A family stands together in the light of the sun, emphasizing that families are eternal.

Prophets, the Proclamation, and the “Arena of Warring Gods”

Can we reclaim sacredness in our modern world? Families can serve as beacons, guiding us to meaning and eternal purpose.

This is adapted from an episode of “The Raising Family Podcast”  S1E10 Solemly Proclaim, Reverence and False Idols.

Sociologist Roger Friedman recently wrote that we live in a world that is “an arena of warring gods.” From a social science perspective, those gods include the economic and political gods of money, fame, and power.

Other “gods” include consumerism, pop icons, and football. Super Bowl Sunday features this trifecta in living color via a billion-dollar arena filled with worshippers of the church of the oval brown ball, with a rock and roll deity making an appearance at half time, while the television audience is regaled with multi-million dollar commercials urging us to give our cash offerings to a variety of companies. Indeed, in the words of Dave Ramsey, “We spend money we don’t have, on things we don’t need, to impress people we don’t like.”

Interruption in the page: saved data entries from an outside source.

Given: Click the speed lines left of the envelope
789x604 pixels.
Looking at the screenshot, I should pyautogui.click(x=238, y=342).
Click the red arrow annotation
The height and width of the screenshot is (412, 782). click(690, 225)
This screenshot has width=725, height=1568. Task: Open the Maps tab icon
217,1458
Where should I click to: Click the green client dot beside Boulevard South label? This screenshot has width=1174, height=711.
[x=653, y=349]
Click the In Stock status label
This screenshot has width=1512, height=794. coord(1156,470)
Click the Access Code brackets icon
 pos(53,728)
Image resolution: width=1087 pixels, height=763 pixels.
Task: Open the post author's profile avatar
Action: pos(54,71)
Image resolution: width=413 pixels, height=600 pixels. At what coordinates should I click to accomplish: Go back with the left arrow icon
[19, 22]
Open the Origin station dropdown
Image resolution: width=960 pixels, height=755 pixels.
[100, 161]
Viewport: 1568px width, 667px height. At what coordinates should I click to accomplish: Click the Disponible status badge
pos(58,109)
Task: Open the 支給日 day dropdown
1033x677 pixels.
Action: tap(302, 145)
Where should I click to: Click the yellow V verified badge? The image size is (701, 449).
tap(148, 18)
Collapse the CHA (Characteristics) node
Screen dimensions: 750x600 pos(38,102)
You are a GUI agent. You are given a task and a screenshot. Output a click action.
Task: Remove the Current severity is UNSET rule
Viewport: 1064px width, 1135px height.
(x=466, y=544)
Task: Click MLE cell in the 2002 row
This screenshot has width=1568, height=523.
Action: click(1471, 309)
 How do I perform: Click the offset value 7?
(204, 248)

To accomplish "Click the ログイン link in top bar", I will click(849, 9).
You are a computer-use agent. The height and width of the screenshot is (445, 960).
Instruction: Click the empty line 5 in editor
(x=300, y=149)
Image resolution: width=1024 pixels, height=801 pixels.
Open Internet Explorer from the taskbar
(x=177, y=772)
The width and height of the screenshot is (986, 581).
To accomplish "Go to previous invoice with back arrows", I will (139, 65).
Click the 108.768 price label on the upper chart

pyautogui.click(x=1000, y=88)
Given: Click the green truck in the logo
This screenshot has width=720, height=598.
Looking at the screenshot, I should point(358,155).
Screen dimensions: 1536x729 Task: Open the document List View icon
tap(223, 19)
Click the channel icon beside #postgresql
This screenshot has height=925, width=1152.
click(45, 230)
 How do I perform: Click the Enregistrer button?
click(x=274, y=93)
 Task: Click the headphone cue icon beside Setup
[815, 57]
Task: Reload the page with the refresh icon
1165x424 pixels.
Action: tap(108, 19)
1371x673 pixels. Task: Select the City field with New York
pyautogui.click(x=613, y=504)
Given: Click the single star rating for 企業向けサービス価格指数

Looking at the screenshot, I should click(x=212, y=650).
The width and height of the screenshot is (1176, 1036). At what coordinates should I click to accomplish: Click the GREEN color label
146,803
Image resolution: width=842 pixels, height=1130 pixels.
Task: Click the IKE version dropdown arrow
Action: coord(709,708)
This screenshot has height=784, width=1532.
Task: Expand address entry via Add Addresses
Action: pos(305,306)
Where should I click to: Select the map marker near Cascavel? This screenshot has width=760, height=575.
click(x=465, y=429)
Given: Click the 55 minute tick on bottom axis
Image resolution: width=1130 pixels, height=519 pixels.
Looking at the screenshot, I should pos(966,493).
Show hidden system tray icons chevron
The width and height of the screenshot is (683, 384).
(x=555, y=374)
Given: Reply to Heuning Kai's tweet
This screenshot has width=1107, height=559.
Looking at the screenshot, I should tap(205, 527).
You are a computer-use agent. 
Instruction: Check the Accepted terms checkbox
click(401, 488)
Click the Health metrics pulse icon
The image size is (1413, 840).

In overview then, we have frequently elevated mundane hobbies, diversions, or purchases to serve as our ultimate concerns. It seems that we may have co-created “an arena of warring gods,” where God with a capital ‘G’ tends to be cordially dis-invited from the party—even if the party is on His day.

Regrettably, I have spent far too much of my own time, energy, money, and “worship” in the arena of the lesser warring gods, but every now and then, a prophetic voice will call me to awaken from my thoughtless stupor. One of the most potent of those voices was the soft, raspy one of President Spencer W. Kimball.

On the occasion of the United States bicentennial, President Kimball delivered a jolting address entitled “The False Gods that We Worship,” in which he pleaded with the citizens of this nation and members of the church he served to stop worshiping idols of money, power, and the profane.

For many of our wisest cultural critics, whether they are religious prophets or careful, insightful social scientists, a primary concern is that our deepest passions are profoundly misplaced. We have too often chased shiny but inert decoys and become passionately religious about things that “have no life” and hold no ultimate meaning.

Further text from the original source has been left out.